* start Materials provided *
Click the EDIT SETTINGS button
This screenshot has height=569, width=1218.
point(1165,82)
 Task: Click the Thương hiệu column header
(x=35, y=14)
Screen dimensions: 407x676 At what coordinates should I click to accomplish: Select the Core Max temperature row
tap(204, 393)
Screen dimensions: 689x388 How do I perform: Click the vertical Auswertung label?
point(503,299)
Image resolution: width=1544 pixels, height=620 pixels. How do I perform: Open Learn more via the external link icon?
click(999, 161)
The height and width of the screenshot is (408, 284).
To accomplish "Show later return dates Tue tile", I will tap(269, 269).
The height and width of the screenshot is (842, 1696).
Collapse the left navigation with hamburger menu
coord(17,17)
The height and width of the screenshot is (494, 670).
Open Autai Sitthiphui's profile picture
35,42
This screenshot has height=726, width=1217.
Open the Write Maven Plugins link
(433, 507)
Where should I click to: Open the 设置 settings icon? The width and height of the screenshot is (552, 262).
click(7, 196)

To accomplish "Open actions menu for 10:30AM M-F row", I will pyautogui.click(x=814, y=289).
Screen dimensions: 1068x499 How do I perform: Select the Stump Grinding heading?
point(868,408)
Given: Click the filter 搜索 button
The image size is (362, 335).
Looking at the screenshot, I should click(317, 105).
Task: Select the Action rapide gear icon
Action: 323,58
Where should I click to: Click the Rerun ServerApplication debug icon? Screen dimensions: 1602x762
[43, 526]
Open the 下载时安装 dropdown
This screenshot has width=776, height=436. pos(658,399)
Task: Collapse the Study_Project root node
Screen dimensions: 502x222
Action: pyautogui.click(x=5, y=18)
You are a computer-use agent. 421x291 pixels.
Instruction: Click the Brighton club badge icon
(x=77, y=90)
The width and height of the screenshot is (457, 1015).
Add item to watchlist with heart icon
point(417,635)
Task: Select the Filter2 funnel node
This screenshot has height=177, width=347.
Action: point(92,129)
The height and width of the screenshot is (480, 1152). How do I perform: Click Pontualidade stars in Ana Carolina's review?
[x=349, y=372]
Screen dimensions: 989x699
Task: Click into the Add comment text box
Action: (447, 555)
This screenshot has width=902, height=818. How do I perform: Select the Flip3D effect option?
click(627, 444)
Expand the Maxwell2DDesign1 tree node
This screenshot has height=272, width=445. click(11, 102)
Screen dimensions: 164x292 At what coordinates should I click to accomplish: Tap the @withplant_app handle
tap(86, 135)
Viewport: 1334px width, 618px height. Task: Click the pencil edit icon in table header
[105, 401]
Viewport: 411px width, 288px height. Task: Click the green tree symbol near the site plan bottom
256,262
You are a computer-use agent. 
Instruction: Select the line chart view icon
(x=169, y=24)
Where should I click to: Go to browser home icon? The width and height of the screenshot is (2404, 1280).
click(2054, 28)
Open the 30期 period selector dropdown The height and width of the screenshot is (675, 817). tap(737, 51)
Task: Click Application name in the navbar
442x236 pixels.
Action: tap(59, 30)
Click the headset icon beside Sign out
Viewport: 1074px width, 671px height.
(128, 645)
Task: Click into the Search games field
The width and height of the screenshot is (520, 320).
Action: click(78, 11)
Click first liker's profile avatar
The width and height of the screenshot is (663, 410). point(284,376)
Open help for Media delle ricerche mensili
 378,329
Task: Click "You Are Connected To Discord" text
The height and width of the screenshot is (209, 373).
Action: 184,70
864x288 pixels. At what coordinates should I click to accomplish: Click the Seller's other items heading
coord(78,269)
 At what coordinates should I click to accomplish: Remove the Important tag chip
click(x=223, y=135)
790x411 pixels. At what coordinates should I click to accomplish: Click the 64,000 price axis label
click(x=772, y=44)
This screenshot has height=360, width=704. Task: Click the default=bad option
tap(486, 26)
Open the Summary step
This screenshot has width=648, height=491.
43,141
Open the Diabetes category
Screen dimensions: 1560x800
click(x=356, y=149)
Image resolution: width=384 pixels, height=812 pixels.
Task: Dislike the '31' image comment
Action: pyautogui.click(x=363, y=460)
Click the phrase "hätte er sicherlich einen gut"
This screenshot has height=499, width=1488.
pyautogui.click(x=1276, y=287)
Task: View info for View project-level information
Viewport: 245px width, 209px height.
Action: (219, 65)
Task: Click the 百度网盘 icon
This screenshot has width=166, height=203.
* end Materials provided *
- _Given instruction_:
Rewrite all of the data above as a numbered list with one line per item, leaving out any blank lines.

- _Answer to this task_:
1. Click the EDIT SETTINGS button
2. This screenshot has height=569, width=1218.
3. point(1165,82)
4.  Task: Click the Thương hiệu column header
5. (x=35, y=14)
6. Screen dimensions: 407x676 At what coordinates should I click to accomplish: Select the Core Max temperature row
7. tap(204, 393)
8. Screen dimensions: 689x388 How do I perform: Click the vertical Auswertung label?
9. point(503,299)
10. Image resolution: width=1544 pixels, height=620 pixels. How do I perform: Open Learn more via the external link icon?
11. click(999, 161)
12. The height and width of the screenshot is (408, 284).
13. To accomplish "Show later return dates Tue tile", I will tap(269, 269).
14. The height and width of the screenshot is (842, 1696).
15. Collapse the left navigation with hamburger menu
16. coord(17,17)
17. The height and width of the screenshot is (494, 670).
18. Open Autai Sitthiphui's profile picture
19. 35,42
20. This screenshot has height=726, width=1217.
21. Open the Write Maven Plugins link
22. (433, 507)
23. Where should I click to: Open the 设置 settings icon? The width and height of the screenshot is (552, 262).
24. click(7, 196)
25. To accomplish "Open actions menu for 10:30AM M-F row", I will pyautogui.click(x=814, y=289).
26. Screen dimensions: 1068x499 How do I perform: Select the Stump Grinding heading?
27. point(868,408)
28. Given: Click the filter 搜索 button
29. The image size is (362, 335).
30. Looking at the screenshot, I should click(317, 105).
31. Task: Select the Action rapide gear icon
32. Action: 323,58
33. Where should I click to: Click the Rerun ServerApplication debug icon? Screen dimensions: 1602x762
34. [43, 526]
35. Open the 下载时安装 dropdown
36. This screenshot has width=776, height=436. pos(658,399)
37. Task: Collapse the Study_Project root node
38. Screen dimensions: 502x222
39. Action: pyautogui.click(x=5, y=18)
40. You are a computer-use agent. 421x291 pixels.
41. Instruction: Click the Brighton club badge icon
42. (x=77, y=90)
43. The width and height of the screenshot is (457, 1015).
44. Add item to watchlist with heart icon
45. point(417,635)
46. Task: Select the Filter2 funnel node
47. This screenshot has height=177, width=347.
48. Action: point(92,129)
49. The height and width of the screenshot is (480, 1152). How do I perform: Click Pontualidade stars in Ana Carolina's review?
50. [x=349, y=372]
51. Screen dimensions: 989x699
52. Task: Click into the Add comment text box
53. Action: (447, 555)
54. This screenshot has width=902, height=818. How do I perform: Select the Flip3D effect option?
55. click(627, 444)
56. Expand the Maxwell2DDesign1 tree node
57. This screenshot has height=272, width=445. click(11, 102)
58. Screen dimensions: 164x292 At what coordinates should I click to accomplish: Tap the @withplant_app handle
59. tap(86, 135)
60. Viewport: 1334px width, 618px height. Task: Click the pencil edit icon in table header
61. [105, 401]
62. Viewport: 411px width, 288px height. Task: Click the green tree symbol near the site plan bottom
63. 256,262
64. You are a computer-use agent. 
65. Instruction: Select the line chart view icon
66. (x=169, y=24)
67. Where should I click to: Go to browser home icon? The width and height of the screenshot is (2404, 1280).
68. click(2054, 28)
69. Open the 30期 period selector dropdown The height and width of the screenshot is (675, 817). tap(737, 51)
70. Task: Click Application name in the navbar
71. 442x236 pixels.
72. Action: tap(59, 30)
73. Click the headset icon beside Sign out
74. Viewport: 1074px width, 671px height.
75. (128, 645)
76. Task: Click into the Search games field
77. The width and height of the screenshot is (520, 320).
78. Action: click(78, 11)
79. Click first liker's profile avatar
80. The width and height of the screenshot is (663, 410). point(284,376)
81. Open help for Media delle ricerche mensili
82.  378,329
83. Task: Click "You Are Connected To Discord" text
84. The height and width of the screenshot is (209, 373).
85. Action: 184,70
86. 864x288 pixels. At what coordinates should I click to accomplish: Click the Seller's other items heading
87. coord(78,269)
88.  At what coordinates should I click to accomplish: Remove the Important tag chip
89. click(x=223, y=135)
90. 790x411 pixels. At what coordinates should I click to accomplish: Click the 64,000 price axis label
91. click(x=772, y=44)
92. This screenshot has height=360, width=704. Task: Click the default=bad option
93. tap(486, 26)
94. Open the Summary step
95. This screenshot has width=648, height=491.
96. 43,141
97. Open the Diabetes category
98. Screen dimensions: 1560x800
99. click(x=356, y=149)
100. Image resolution: width=384 pixels, height=812 pixels.
101. Task: Dislike the '31' image comment
102. Action: pyautogui.click(x=363, y=460)
103. Click the phrase "hätte er sicherlich einen gut"
104. This screenshot has height=499, width=1488.
105. pyautogui.click(x=1276, y=287)
106. Task: View info for View project-level information
107. Viewport: 245px width, 209px height.
108. Action: (219, 65)
109. Task: Click the 百度网盘 icon
110. This screenshot has width=166, height=203.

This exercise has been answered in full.